The safe way that we use to leverage the life left in a structure is by understanding what actual loads it has experienced. This calls for some form of regular local monitoring and accurate structural modelling.

Cue everyone’s favourite buzzword – digital twinning.


You can’t attend an offshore wind conference these days without hearing ‘digitalisation’ mentioned about 100 times! Also known as ‘digital twinning’, this means creating computer models of structures but using real-world measurements to load them accurately, with data updated regularly.

To acquire this data, sensors must be installed on foundations with load information fed back to shore.

The result is the most accurate assessment possible of how much design life has been used up from the ‘real’ loading regime. The technique can be applied down to an individual turbine level, which gives a fine resolution across an entire wind farm.

Fortunately, cautious engineers have bequeathed us a major advantage.

Because traditional designs are inherently conservative to ensure safety and guarantee that a structure survives for its whole required life – typically 25 years – in practice structures are not loaded as highly as their designs might indicate. This is particularly true of new technology.

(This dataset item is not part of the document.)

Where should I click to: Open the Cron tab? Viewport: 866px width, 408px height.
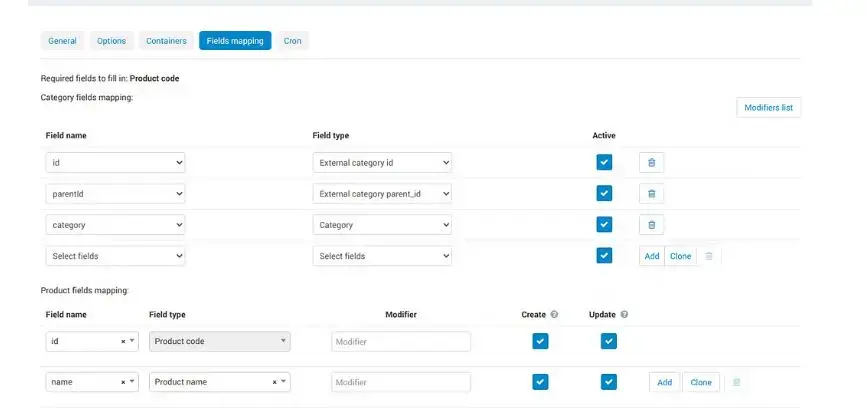(293, 41)
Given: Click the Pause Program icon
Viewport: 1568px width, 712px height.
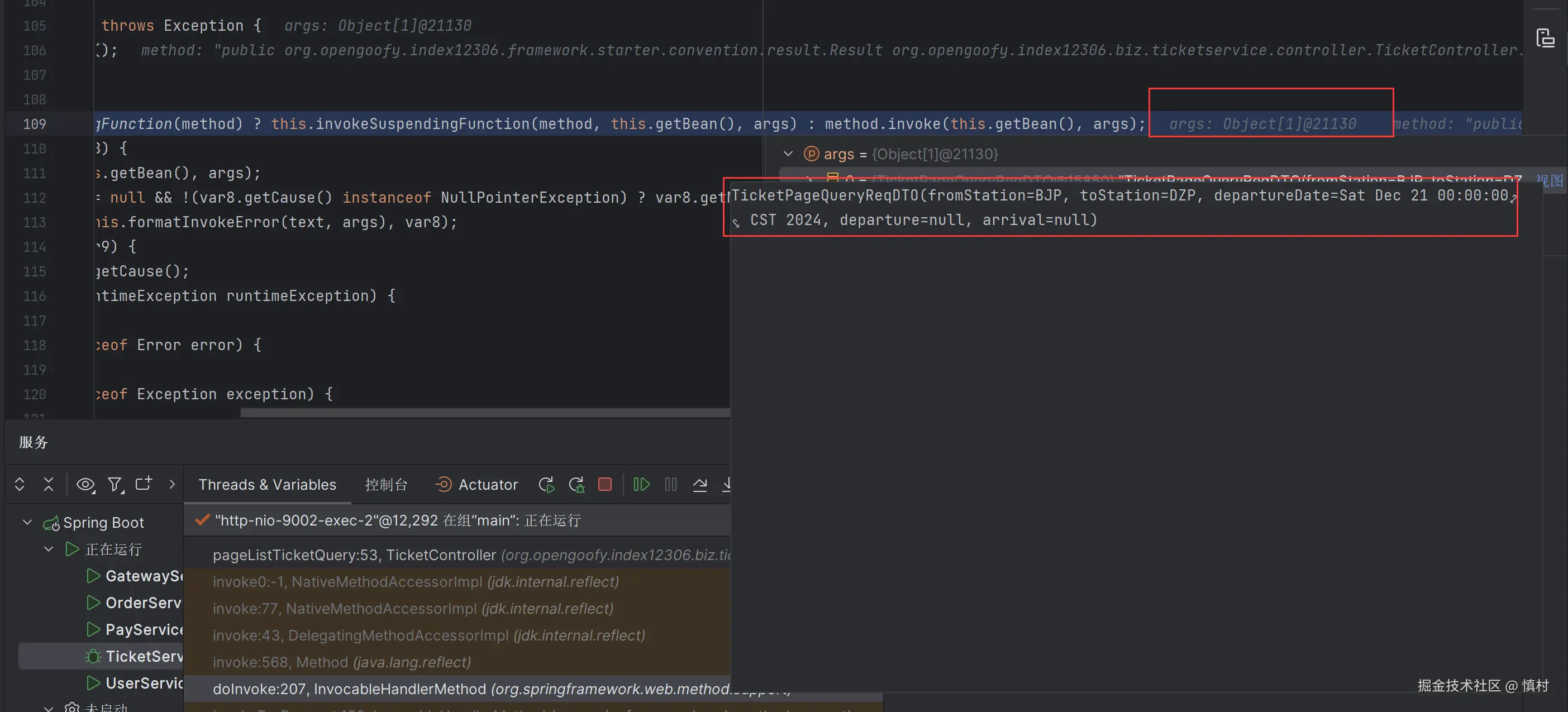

Therefore, at the end of the design life period, there is usually still safe operating life ‘left in the tank’. Digital twinning means that this safe remaining life can be quantified. The result can be a huge cost saving.

Not the only way forward

While modern digital twinning methods are a very handy and welcome modern design and maintenance tool, it remains true that many North Sea oil rigs have operated safely for more than 20 years longer than their design life without them.

Regular inspection and monitoring methods can be used successfully to extend asset life safely, such as acoustic emission monitoring of critical welds and also natural frequency analysis for jacket structures.

What is on offer now is the ability to work closer to the margin with more accuracy, accountability and peace of mind. This is essential to an industry that has already proved the advantage of chasing down incremental cost improvements.

We are going to hear much more about design for wind farm life extension in the future!